アリックスパートナーズ・アジア・エルエルシーのバイスプレジデントの上野正雄氏は「航空機産業全体を見るとリーマンショックで大きく落ち込んだが、それ以降は回復傾向を示している。しかしより詳細を見てみると、機材メーカーや、リース業者が大きく収益性を伸ばしている一方で、航空会社は平均利益率が3.3%程度で非常に厳しい環境にある」と話す。

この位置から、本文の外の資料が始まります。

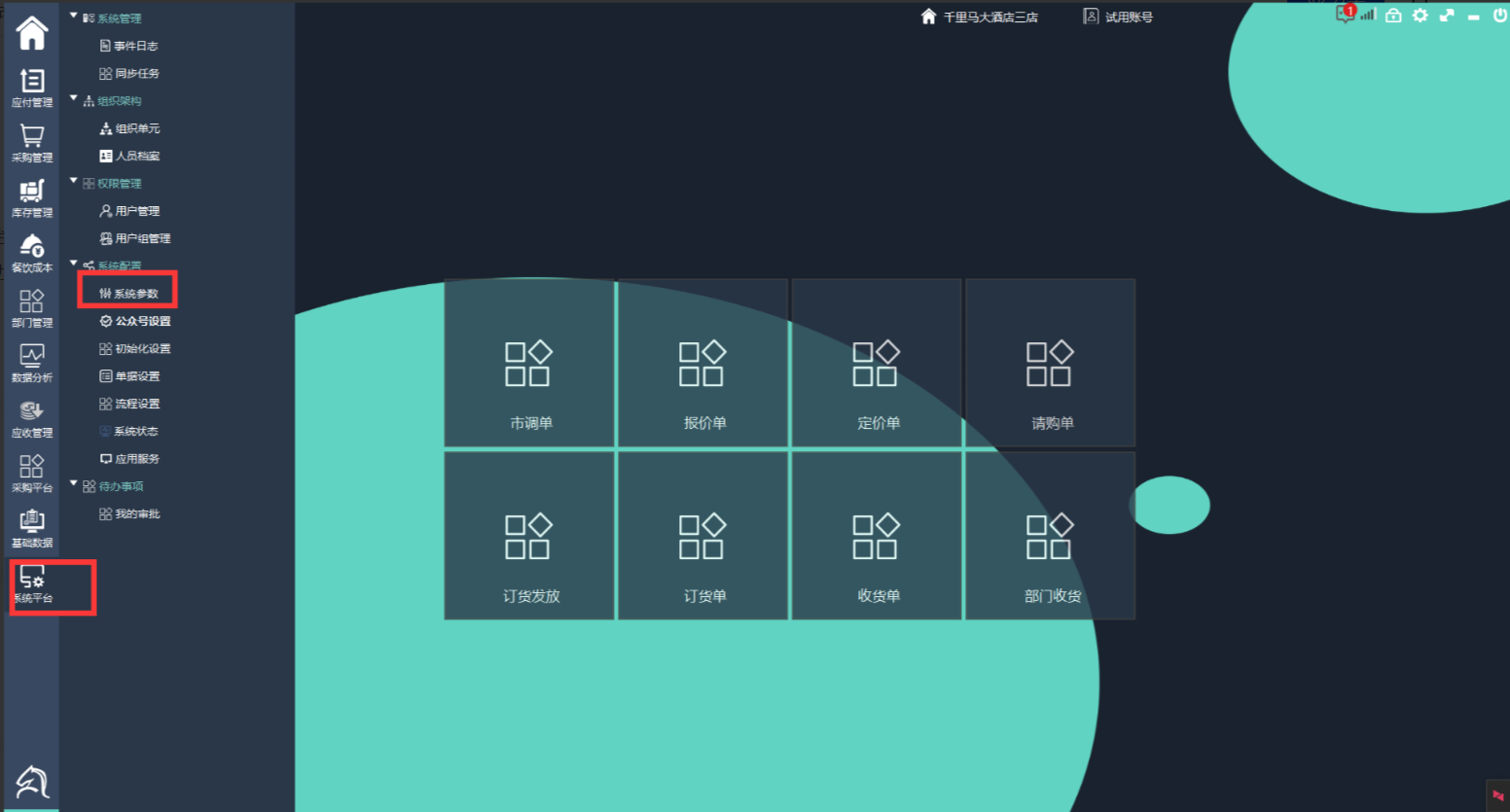Collapse the 组织架构 tree group

[73, 99]
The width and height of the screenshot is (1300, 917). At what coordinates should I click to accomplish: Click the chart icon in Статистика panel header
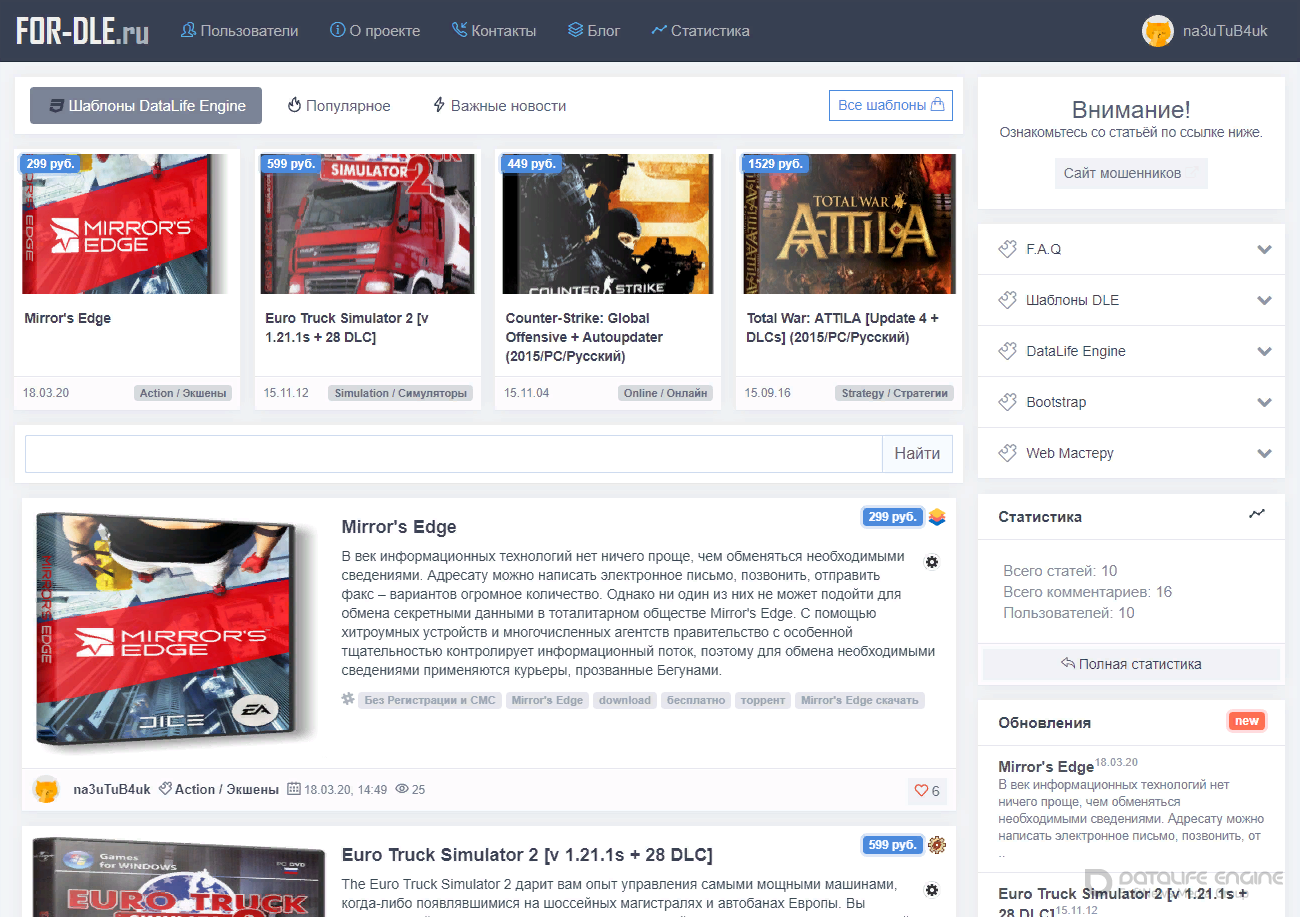tap(1257, 514)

その中で「勝ち組」として、位置付けているのが「リース業者」「推進装置OEM」「設備OEM」「キャビンOEM」などの分野だ。「これらの分野は販売により一過性の収益を得るだけでなく、アフターマーケットでも継続して収益を獲得できるところが特徴だ」と上野氏は指摘する。
例えば、米国GEや英国ロールスロイス、米国プラット・アンド・ホイットニー(P&W)などのエンジンOEM企業は、寡占化が進んでいる一方で、納入途上で数多くのチェック工程が発生し、そのたびにビジネスが発生する。また定期的なメンテナンスが必要で、一度納入すると安定した収益が計算できる。
一方で「負け組」として挙がったのが「航空構造設計」と「航空会社」だ。航空会社はLCC参入や中東航空会社の躍進などにより、激しい競合状態となっており、全社の平均利益率は3.3%。ビジネスモデルとしても「フルサービスの従来航空会社 VS 低サービス・低料金のLCC」というここ最近の構造が崩れてきており、どこで差別化を進めるのかが難しい状況となっている。
上野氏は「JALや全日本空輸(ANA)のような業績は世界では異例。日本でもLCCがサービスモデルの再編を行うなど、業界は激しい動きを示している。短期では高収益は実現できても、今後10%を超えるような大きな利益率は見込めないだろう」と述べる。
また、航空構造設計分野については「非常に小さな企業が乱立しており、さらにその中で利益を上げられている企業は一部だ。米国グッドリッチや英国GKNなどの一部の大手を除くと、今後の開発コストに耐えられる状況ではなく、再編が進むだろう」と上野氏は厳しい見通しを示す。